Problem → Would you write out the whole listing below exactly as given?

Records →
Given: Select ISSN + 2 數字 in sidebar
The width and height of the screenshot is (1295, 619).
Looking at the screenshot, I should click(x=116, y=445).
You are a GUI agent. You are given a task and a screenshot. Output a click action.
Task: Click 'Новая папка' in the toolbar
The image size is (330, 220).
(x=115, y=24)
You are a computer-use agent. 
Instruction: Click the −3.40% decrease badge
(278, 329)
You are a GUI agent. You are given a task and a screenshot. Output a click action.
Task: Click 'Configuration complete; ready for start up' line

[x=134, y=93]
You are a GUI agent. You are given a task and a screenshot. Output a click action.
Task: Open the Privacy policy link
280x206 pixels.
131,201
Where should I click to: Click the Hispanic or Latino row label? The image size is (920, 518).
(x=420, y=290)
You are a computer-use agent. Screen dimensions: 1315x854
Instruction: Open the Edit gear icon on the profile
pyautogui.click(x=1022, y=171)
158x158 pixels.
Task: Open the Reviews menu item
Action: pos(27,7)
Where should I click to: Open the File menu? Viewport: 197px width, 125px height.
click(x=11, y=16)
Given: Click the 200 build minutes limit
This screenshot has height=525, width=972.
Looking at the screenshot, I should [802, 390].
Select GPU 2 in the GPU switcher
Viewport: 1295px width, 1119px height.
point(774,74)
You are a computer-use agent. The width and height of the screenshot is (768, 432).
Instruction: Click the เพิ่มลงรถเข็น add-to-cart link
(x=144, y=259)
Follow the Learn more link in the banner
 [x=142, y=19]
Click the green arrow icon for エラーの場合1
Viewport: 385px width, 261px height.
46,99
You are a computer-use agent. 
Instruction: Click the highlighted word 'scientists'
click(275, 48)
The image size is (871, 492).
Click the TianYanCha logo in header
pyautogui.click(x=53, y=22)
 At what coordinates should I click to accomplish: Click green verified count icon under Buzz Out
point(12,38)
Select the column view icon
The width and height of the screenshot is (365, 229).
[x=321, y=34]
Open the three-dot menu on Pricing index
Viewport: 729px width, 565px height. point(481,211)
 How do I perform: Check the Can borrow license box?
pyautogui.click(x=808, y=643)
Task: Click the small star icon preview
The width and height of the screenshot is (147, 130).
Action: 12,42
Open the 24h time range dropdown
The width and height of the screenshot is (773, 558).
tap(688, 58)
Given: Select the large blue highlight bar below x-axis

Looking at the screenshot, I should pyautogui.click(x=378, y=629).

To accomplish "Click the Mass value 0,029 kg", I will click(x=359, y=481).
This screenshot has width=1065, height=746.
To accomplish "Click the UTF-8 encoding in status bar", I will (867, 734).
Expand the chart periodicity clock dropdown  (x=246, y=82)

Task answer →
Given: Select ISSN + 2 數字 in sidebar
The width and height of the screenshot is (1295, 619).
Looking at the screenshot, I should click(x=116, y=445).
You are a GUI agent. You are given a task and a screenshot. Output a click action.
Task: Click 'Новая папка' in the toolbar
The image size is (330, 220).
(x=115, y=24)
You are a computer-use agent. 
Instruction: Click the −3.40% decrease badge
(278, 329)
You are a GUI agent. You are given a task and a screenshot. Output a click action.
Task: Click 'Configuration complete; ready for start up' line

[x=134, y=93]
You are a GUI agent. You are given a task and a screenshot. Output a click action.
Task: Open the Privacy policy link
280x206 pixels.
131,201
Where should I click to: Click the Hispanic or Latino row label? The image size is (920, 518).
(x=420, y=290)
You are a computer-use agent. Screen dimensions: 1315x854
Instruction: Open the Edit gear icon on the profile
pyautogui.click(x=1022, y=171)
158x158 pixels.
Task: Open the Reviews menu item
Action: pos(27,7)
Where should I click to: Open the File menu? Viewport: 197px width, 125px height.
click(x=11, y=16)
Given: Click the 200 build minutes limit
This screenshot has height=525, width=972.
Looking at the screenshot, I should [802, 390].
Select GPU 2 in the GPU switcher
Viewport: 1295px width, 1119px height.
point(774,74)
You are a computer-use agent. The width and height of the screenshot is (768, 432).
Instruction: Click the เพิ่มลงรถเข็น add-to-cart link
(x=144, y=259)
Follow the Learn more link in the banner
 [x=142, y=19]
Click the green arrow icon for エラーの場合1
Viewport: 385px width, 261px height.
46,99
You are a computer-use agent. 
Instruction: Click the highlighted word 'scientists'
click(275, 48)
The image size is (871, 492).
Click the TianYanCha logo in header
pyautogui.click(x=53, y=22)
 At what coordinates should I click to accomplish: Click green verified count icon under Buzz Out
point(12,38)
Select the column view icon
The width and height of the screenshot is (365, 229).
[x=321, y=34]
Open the three-dot menu on Pricing index
Viewport: 729px width, 565px height. point(481,211)
 How do I perform: Check the Can borrow license box?
pyautogui.click(x=808, y=643)
Task: Click the small star icon preview
The width and height of the screenshot is (147, 130).
Action: 12,42
Open the 24h time range dropdown
The width and height of the screenshot is (773, 558).
tap(688, 58)
Given: Select the large blue highlight bar below x-axis

Looking at the screenshot, I should pyautogui.click(x=378, y=629).

To accomplish "Click the Mass value 0,029 kg", I will click(x=359, y=481).
This screenshot has width=1065, height=746.
To accomplish "Click the UTF-8 encoding in status bar", I will (867, 734).
Expand the chart periodicity clock dropdown  (x=246, y=82)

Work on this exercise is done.